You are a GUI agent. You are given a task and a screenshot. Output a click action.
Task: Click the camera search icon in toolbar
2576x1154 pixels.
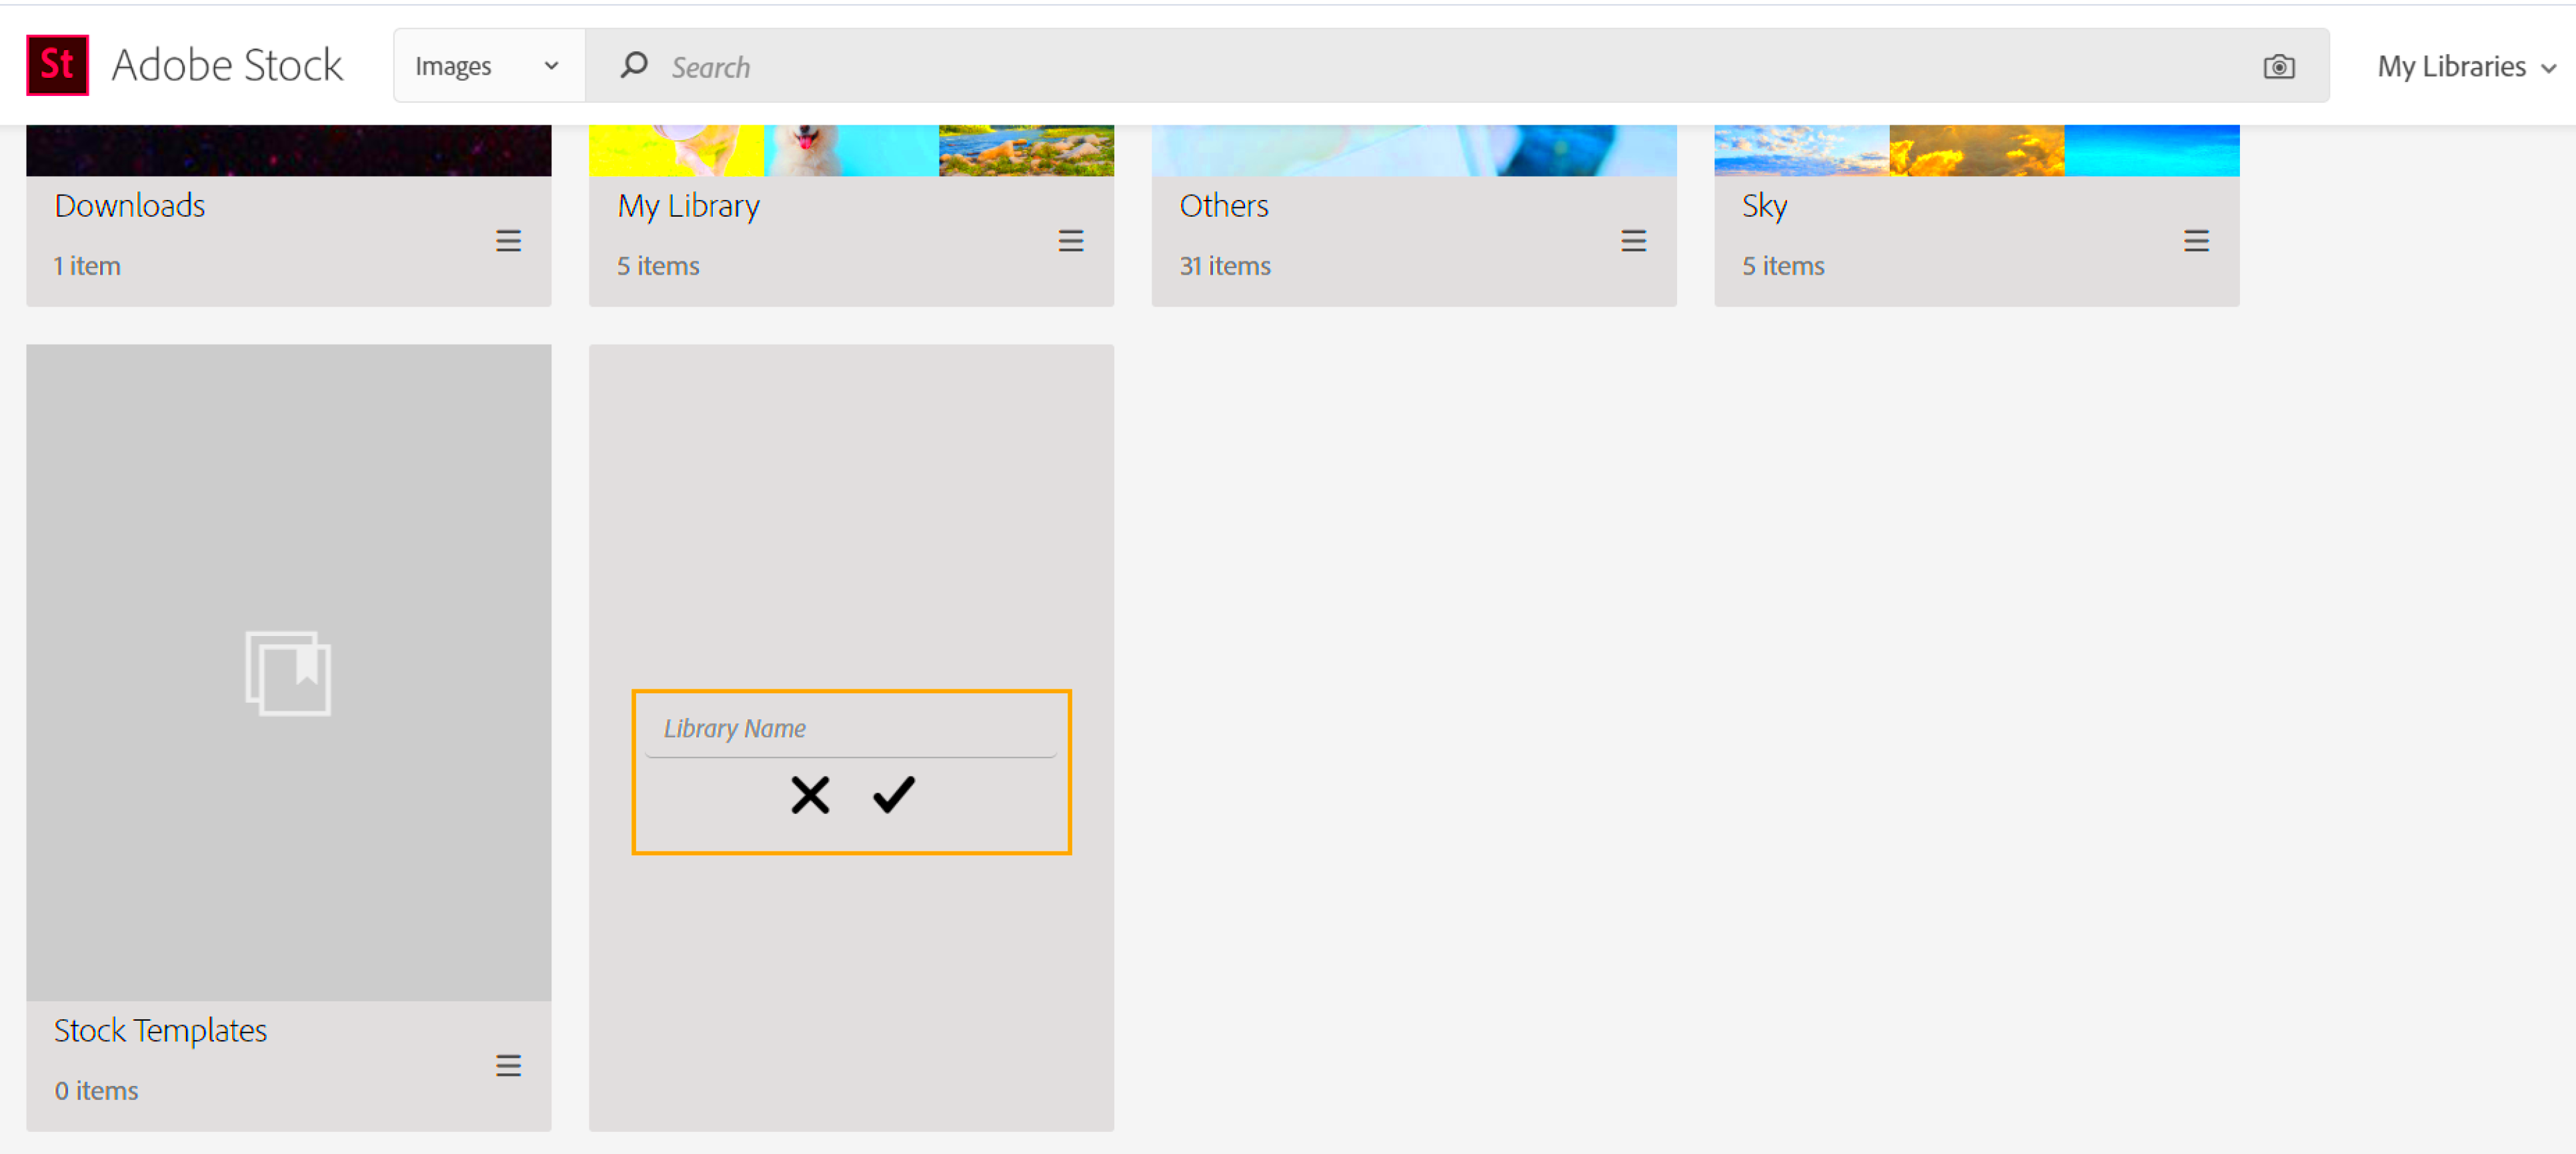[x=2281, y=65]
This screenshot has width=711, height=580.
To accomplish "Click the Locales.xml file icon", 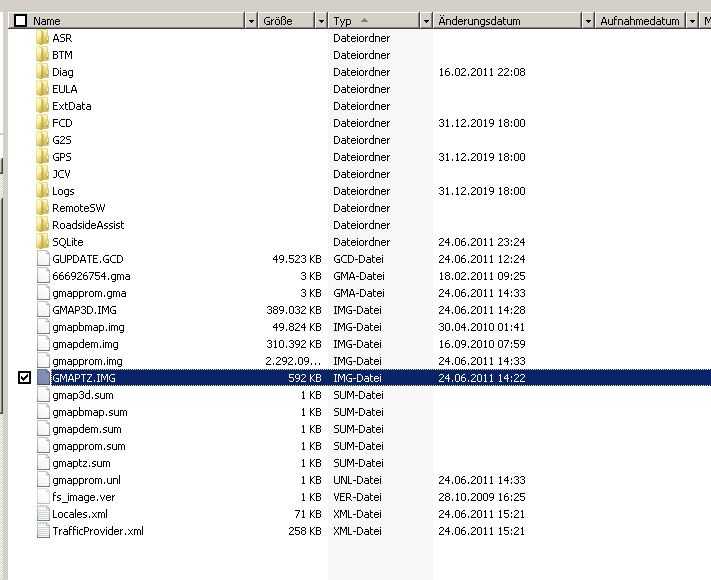I will coord(42,514).
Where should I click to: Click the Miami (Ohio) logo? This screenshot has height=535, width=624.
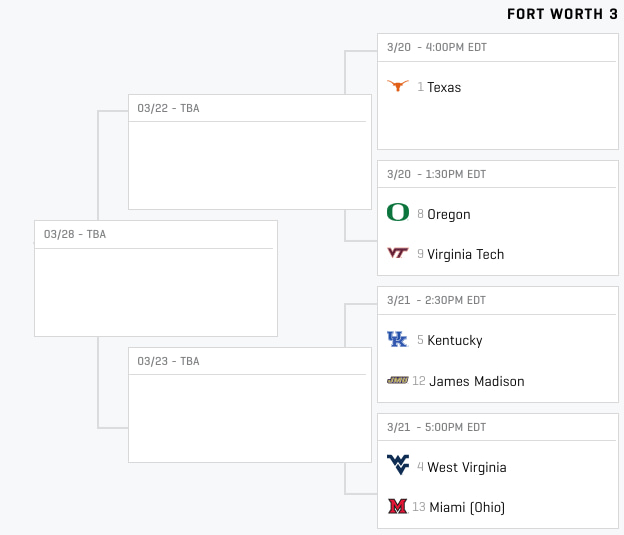tap(398, 507)
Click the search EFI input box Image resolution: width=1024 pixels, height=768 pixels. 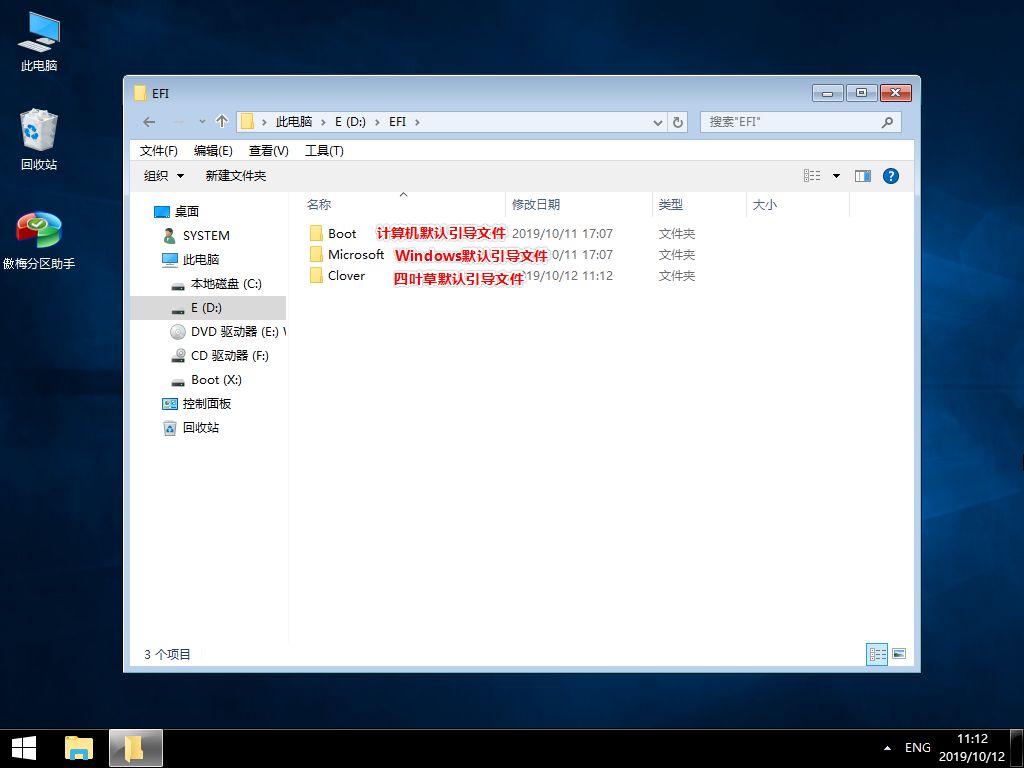(x=790, y=122)
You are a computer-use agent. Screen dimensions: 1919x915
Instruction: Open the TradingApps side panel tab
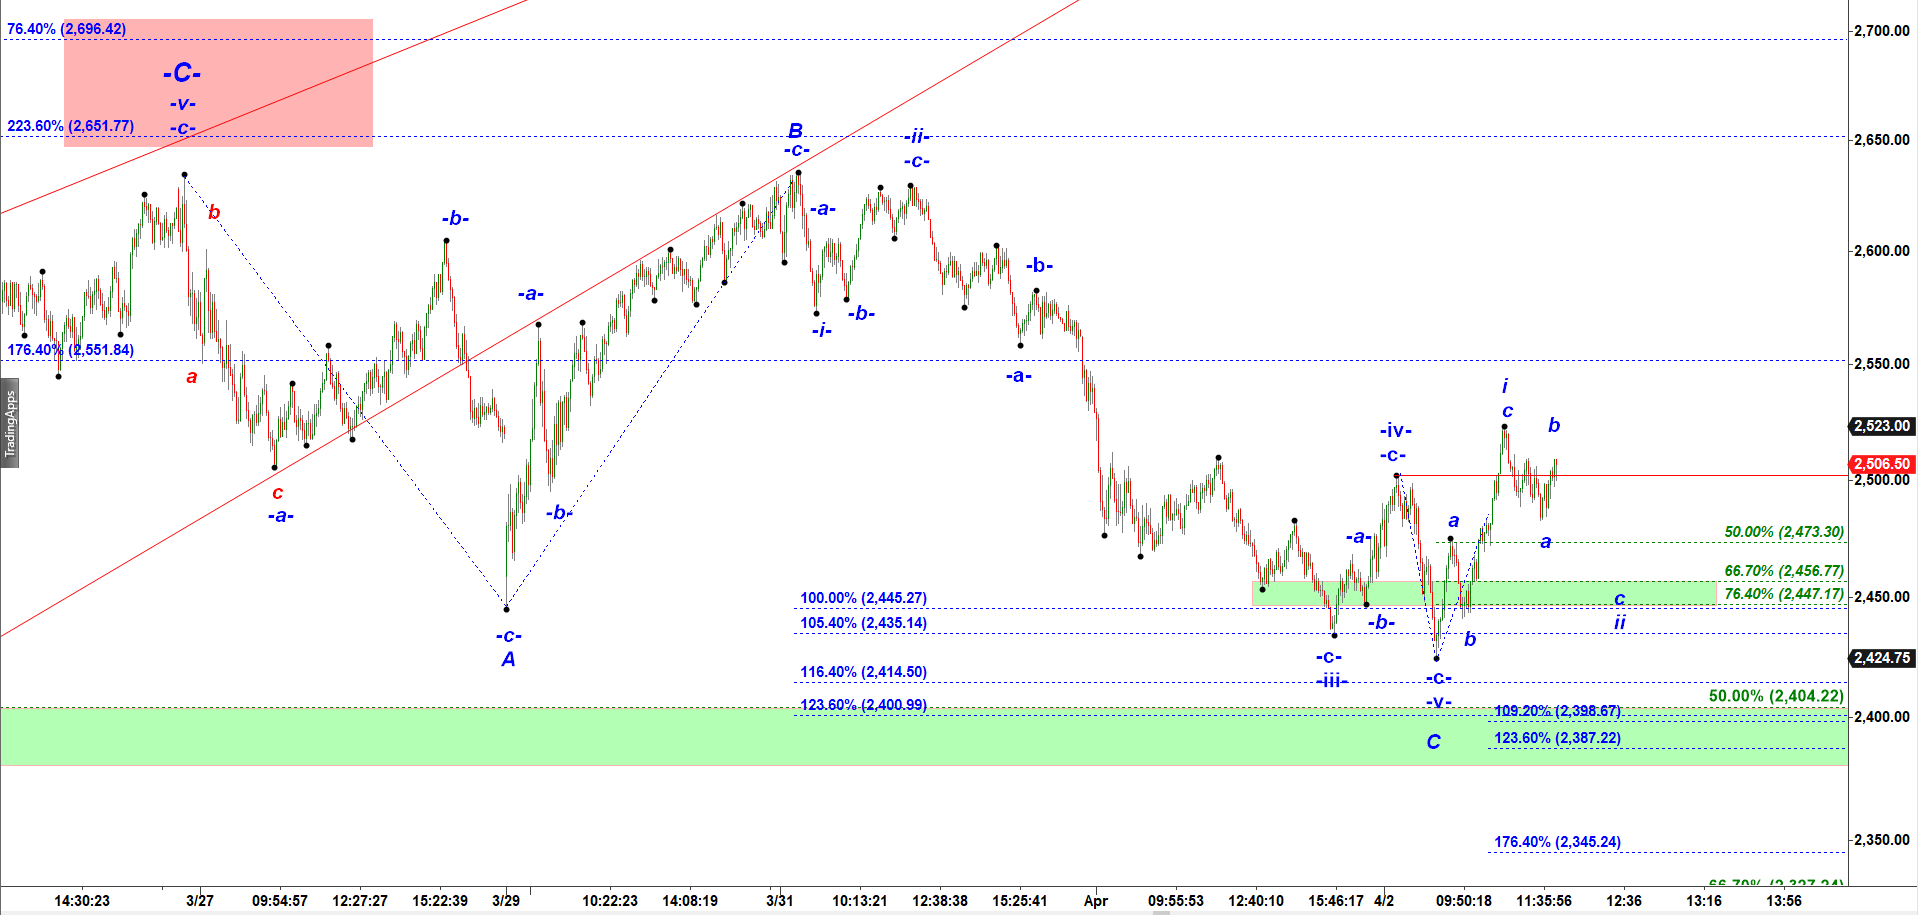pyautogui.click(x=10, y=423)
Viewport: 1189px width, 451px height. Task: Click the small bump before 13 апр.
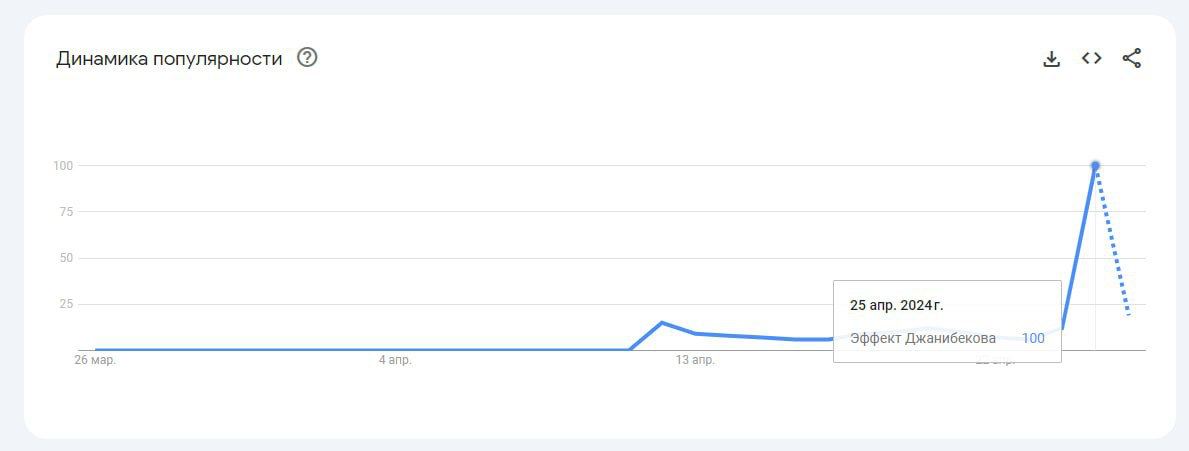click(x=662, y=323)
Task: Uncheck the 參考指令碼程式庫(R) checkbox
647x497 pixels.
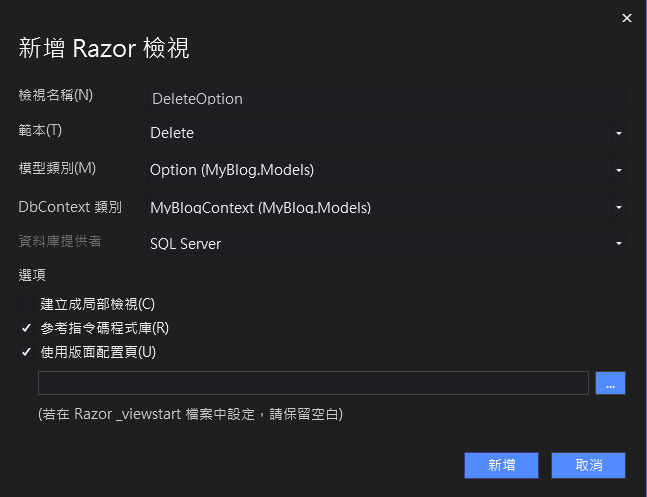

_ _ _ _ _

* [TASK ITEM]:
Select from the material above each line in which the string "agent" appears, and list those lines.

* [PROBLEM SOLUTION]:
You are a GUI agent. You are given a task and a screenshot. Output a click action.
You are a computer-use agent. Screen dimensions: 1919x915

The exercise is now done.